Some ideas for practice:

a) notate the chord, not only you have to play in this piece, write down similar chords in in all keys, group them by position and fingering and intervals (inversion).

E.g.

  • all triads on white keys in root position and inversions.
  • all triads white black white (ac#e, df#a, eg#b and inversions
  • group other black white combinations

b)

  • Control your distance to the piano and the height of the chair.
  • mind that the black keys are higher than the white keys and the distance to the fingers is longer
  • always play in front of the keyboard and as near on the end of the keys as possible
  • let the shoulders hang down and follow with your arms the octaves, let your wrist move horizontally and vertically and turn it axially left and right.
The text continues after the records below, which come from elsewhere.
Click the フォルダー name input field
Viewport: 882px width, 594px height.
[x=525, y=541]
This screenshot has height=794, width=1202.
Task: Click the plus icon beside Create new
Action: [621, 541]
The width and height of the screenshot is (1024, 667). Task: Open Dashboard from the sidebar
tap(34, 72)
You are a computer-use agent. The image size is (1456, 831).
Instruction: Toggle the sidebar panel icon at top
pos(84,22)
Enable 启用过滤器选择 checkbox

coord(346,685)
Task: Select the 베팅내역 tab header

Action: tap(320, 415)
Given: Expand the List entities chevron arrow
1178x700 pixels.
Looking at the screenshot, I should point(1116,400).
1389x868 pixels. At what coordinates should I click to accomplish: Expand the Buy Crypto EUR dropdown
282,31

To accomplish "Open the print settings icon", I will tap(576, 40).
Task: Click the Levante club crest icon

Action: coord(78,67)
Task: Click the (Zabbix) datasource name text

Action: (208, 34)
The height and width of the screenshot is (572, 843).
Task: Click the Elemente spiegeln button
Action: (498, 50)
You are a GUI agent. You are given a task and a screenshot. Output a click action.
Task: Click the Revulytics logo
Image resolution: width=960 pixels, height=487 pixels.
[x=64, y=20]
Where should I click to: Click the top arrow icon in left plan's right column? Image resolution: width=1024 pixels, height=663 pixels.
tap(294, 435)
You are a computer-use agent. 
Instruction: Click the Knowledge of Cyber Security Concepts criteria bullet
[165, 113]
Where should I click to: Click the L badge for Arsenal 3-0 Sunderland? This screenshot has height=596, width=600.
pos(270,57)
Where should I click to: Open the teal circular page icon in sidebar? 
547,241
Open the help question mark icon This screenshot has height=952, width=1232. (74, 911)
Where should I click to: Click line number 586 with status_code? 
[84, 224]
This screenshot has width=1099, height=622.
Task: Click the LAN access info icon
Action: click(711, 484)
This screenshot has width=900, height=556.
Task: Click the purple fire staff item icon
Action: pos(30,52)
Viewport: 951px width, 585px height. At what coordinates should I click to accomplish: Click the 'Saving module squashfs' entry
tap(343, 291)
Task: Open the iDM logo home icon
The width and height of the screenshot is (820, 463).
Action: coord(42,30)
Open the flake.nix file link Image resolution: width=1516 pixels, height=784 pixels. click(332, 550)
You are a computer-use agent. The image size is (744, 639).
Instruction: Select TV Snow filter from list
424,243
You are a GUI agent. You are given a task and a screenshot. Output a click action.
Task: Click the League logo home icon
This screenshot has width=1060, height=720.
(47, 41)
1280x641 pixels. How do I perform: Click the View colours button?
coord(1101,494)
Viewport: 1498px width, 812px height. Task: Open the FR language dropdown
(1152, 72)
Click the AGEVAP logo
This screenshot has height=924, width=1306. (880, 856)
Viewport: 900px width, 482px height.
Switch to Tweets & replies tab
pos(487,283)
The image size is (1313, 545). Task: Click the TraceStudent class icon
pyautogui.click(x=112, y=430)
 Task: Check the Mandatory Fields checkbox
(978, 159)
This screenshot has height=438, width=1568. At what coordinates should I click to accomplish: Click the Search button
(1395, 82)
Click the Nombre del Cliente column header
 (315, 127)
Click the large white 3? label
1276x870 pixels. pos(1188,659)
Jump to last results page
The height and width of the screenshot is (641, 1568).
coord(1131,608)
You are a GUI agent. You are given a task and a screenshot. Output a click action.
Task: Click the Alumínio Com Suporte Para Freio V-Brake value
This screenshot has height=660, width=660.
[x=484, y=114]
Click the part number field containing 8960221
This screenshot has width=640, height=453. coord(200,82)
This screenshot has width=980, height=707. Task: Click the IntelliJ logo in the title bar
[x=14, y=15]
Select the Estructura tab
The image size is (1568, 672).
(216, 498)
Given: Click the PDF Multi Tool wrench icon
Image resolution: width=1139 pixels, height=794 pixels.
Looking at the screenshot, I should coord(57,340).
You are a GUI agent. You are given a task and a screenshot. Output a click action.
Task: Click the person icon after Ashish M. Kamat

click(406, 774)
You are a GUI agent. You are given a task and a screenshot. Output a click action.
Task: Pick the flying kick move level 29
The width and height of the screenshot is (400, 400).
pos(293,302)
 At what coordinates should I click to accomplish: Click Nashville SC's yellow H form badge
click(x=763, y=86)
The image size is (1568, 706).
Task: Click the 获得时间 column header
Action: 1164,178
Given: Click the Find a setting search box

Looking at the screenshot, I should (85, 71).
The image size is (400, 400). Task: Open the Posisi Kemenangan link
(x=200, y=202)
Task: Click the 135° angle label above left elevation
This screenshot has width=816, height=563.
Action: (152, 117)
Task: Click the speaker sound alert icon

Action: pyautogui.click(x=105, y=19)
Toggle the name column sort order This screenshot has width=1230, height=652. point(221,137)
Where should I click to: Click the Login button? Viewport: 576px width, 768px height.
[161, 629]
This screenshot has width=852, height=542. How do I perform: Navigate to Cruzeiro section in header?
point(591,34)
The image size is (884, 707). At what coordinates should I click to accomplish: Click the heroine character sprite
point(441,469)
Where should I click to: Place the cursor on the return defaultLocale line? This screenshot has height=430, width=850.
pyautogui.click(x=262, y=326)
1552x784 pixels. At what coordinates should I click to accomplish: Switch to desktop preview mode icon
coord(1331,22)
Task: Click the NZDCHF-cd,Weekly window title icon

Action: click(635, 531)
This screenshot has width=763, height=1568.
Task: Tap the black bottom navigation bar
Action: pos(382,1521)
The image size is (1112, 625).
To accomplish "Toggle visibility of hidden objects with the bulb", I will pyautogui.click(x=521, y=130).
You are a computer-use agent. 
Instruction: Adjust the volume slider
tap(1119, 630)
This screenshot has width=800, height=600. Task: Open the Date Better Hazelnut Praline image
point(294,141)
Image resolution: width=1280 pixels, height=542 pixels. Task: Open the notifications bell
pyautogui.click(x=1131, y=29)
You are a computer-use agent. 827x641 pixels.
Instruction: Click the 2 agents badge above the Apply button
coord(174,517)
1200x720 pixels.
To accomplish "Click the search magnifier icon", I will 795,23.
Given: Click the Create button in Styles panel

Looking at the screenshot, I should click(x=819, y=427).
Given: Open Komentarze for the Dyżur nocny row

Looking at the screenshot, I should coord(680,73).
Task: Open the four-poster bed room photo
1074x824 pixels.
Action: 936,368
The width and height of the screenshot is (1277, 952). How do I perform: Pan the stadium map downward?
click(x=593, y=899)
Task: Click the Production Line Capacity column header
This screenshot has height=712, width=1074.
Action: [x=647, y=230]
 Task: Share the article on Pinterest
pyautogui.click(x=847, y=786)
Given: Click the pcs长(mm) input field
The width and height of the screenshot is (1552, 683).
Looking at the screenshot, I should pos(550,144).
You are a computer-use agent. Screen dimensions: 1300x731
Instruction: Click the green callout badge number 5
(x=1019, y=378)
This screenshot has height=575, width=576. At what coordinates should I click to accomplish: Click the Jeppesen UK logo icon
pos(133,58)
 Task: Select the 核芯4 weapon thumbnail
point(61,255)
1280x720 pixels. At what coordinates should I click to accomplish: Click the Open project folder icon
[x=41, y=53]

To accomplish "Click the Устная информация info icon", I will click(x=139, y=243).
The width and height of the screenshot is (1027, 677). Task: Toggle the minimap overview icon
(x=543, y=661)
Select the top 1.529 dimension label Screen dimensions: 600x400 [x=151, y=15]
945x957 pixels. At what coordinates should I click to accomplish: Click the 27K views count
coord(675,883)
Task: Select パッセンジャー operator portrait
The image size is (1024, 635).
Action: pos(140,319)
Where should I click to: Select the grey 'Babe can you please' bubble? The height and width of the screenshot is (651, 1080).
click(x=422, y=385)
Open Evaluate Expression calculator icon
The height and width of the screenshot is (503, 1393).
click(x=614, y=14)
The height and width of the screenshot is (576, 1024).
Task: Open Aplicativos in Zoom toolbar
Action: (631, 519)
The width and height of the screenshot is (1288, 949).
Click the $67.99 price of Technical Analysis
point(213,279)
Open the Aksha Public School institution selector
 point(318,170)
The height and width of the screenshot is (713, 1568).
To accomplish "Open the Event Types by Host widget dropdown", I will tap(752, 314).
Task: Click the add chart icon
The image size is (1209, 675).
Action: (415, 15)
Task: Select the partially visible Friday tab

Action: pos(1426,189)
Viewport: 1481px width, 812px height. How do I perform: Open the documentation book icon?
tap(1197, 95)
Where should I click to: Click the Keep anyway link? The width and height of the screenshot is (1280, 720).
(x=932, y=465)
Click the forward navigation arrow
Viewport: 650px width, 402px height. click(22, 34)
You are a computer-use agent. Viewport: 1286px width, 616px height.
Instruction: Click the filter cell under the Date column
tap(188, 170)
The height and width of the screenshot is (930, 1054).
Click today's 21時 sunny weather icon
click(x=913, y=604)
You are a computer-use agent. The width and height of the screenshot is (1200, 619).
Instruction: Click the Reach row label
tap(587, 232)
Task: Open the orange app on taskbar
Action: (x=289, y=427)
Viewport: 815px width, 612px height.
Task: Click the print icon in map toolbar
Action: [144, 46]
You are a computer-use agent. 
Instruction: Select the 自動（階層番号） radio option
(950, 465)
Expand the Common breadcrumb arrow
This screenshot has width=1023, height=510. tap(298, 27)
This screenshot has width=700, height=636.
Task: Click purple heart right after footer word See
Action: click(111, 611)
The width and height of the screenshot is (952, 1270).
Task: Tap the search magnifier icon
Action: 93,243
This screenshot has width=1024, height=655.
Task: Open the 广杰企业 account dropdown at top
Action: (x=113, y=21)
Train this practice in combination of the notated chords, imagining the chord patterns, both, the notation and the pattern on the keyboard! Some teachers and students think it is a bad habit to look down to the hands, fingers and keys. Avoiding it might be a good goal but for a beginner it is necessary to control what he is doing.

And this is only possible when he feels the touch of the keys and sees the picture of the keyboard and the chords inside of his head. And this imagination you can practice like the scales, melody, chords also without the piano by memorizing a new piece.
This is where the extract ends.